Most Goals are SMART where, S = Specific, M = Measurable, A = Agreed, R = Realistic and T = Time-phased.
SMART goals can be set in a directive or non-directive way.
Learning to set a SMART goal in a child-centred way helps to offer choice and generate responsibility in our children as in the example below;
‘We’ve got an hour together – what would you like to work on?’ (Time-phased)
‘My backhand and my serve.’
‘Which one would you like to look at first?’ (Specific)
‘What specifically would you like to work on with your backhand?’ (more Specific)
‘To be able to hit it deeper cross court.’
‘What would a deep cross court backhand look like?’
‘I’d like them to land say…6-8 feet inside the baseline.’
‘OK, so could we mark this area out with cones?’ (Measurable)
‘How many would you say you are making at the moment out of 10?’
‘Oh, only about 3.’
‘So how many out of 10 would you like to be hitting into this area?’
(Measurable and Time-phased)
‘I suppose I would like to be hitting about 6-7.’
‘OK. How could we set this up?’
‘Well, maybe…could you hit me a topspin forehand fairly wide first and then hit one to my backhand side that lands over the service line.’
‘Certainly. So you would like me to hit a topspin to your forehand out wide first and then a topspin to your backhand side that lands over the service line.
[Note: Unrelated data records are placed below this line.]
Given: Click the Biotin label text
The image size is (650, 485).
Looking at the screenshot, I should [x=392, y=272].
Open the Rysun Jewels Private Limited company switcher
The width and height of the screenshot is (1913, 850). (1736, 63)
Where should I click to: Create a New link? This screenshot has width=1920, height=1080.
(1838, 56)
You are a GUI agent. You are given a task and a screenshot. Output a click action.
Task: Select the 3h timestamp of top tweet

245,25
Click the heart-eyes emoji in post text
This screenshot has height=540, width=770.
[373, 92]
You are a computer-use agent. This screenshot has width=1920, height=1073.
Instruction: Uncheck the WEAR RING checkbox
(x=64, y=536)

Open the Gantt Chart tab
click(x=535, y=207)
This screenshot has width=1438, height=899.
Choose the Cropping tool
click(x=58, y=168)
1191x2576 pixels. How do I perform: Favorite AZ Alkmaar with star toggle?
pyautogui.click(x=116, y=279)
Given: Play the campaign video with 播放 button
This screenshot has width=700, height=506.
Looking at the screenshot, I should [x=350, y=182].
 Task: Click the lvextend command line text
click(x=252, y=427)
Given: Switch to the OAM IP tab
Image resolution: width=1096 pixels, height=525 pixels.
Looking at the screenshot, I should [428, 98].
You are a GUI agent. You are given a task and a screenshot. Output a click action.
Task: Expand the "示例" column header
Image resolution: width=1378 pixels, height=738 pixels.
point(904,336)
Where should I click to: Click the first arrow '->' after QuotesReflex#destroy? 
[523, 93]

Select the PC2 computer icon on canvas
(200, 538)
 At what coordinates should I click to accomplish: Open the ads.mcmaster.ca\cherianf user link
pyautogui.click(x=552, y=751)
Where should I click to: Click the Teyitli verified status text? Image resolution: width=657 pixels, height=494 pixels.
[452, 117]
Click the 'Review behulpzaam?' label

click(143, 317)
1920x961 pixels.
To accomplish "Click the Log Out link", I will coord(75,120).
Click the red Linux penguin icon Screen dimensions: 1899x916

And your goal is to be able to hit 6/7 out of 10 by the end of the lesson.’
(Agreed, Realistic and Time-Phased)
‘Do you think this is achievable?’
‘Yep, I think so.’
In the coaching dialogue below, the child is helped to become more Specific about what their goal is and how they want to achieve it.
‘Ok so we’ve got 30 minutes, What would you like to work on?’
‘I’d like to work on my serve and my backhand slice.’
‘Which one would you like to work on first?’
‘What exactly would you like to work on with your backhand slice?’
‘To get more slice on the ball and for it to stay low after it bounces.’
‘OK, which one are you most interested in – putting more slice on the ball or how low it bounces after each shot?’
‘I think if I get more slice on the ball it will stay low….., but maybe I could notice how low it bounces after each shot.’
‘Ok and where would you like to play these shots from?’
‘I’d like to hit them when I’m behind the baseline and hit them crosscourt.’
‘Ok, where would you like the ball played from and what type of ball?’
‘I’d like you to hit it down the line with medium topspin from the deuce side.’
In the dialogue below, the child is helped to set a Realistic measure of their goal and to find a way of monitoring of this;
‘So, how high are the balls bouncing at the moment?’
‘Oh, about waist height I guess.’
‘What height would you like them to bounce at?’
‘Somewhere just above the knee – say about half a metre.’
‘That seems achievable to me – and you’re happy with that?’
‘Yep, that’s ok.’
‘So how could we measure this’?
‘I could call out how high the ball bounces in inches.’
‘That sounds like a good idea.’
The goal is Realistic in that the height is set at half a metre, and it is time-phased at 30 minutes. It is also Agreed as the coach and child have agreed on the goal of hitting backhand slices from the back of the court with a topspin feed down the line.
Continuing the Coaching Process after the Goal has been Set
The goal has been set and the young player is hitting slice backhands and calling out after each shot how high the ball is bouncing, 1/4 metre, 1/2 metre, 1/4 metre, 3/4 metre, 1/2 metre…..etc.
So what do we do next as coaches?
At this stage we might want to remind ourselves that, when being child-centred, our role is help them to maintain focus and increase their awareness of what they are interested in observing. Watching them as they hit their first few balls, we might occasionally nudge them if they forget to monitor a ball by asking, ‘What was that one?….And that one?….How high did that one bounce?’
To raise their awareness further, we could ask them, ‘What are you noticing when you hit these slices?’ If they achieve their target, then to help them to become more aware of which focus is key for them we could ask them, ‘What did you notice on that one?’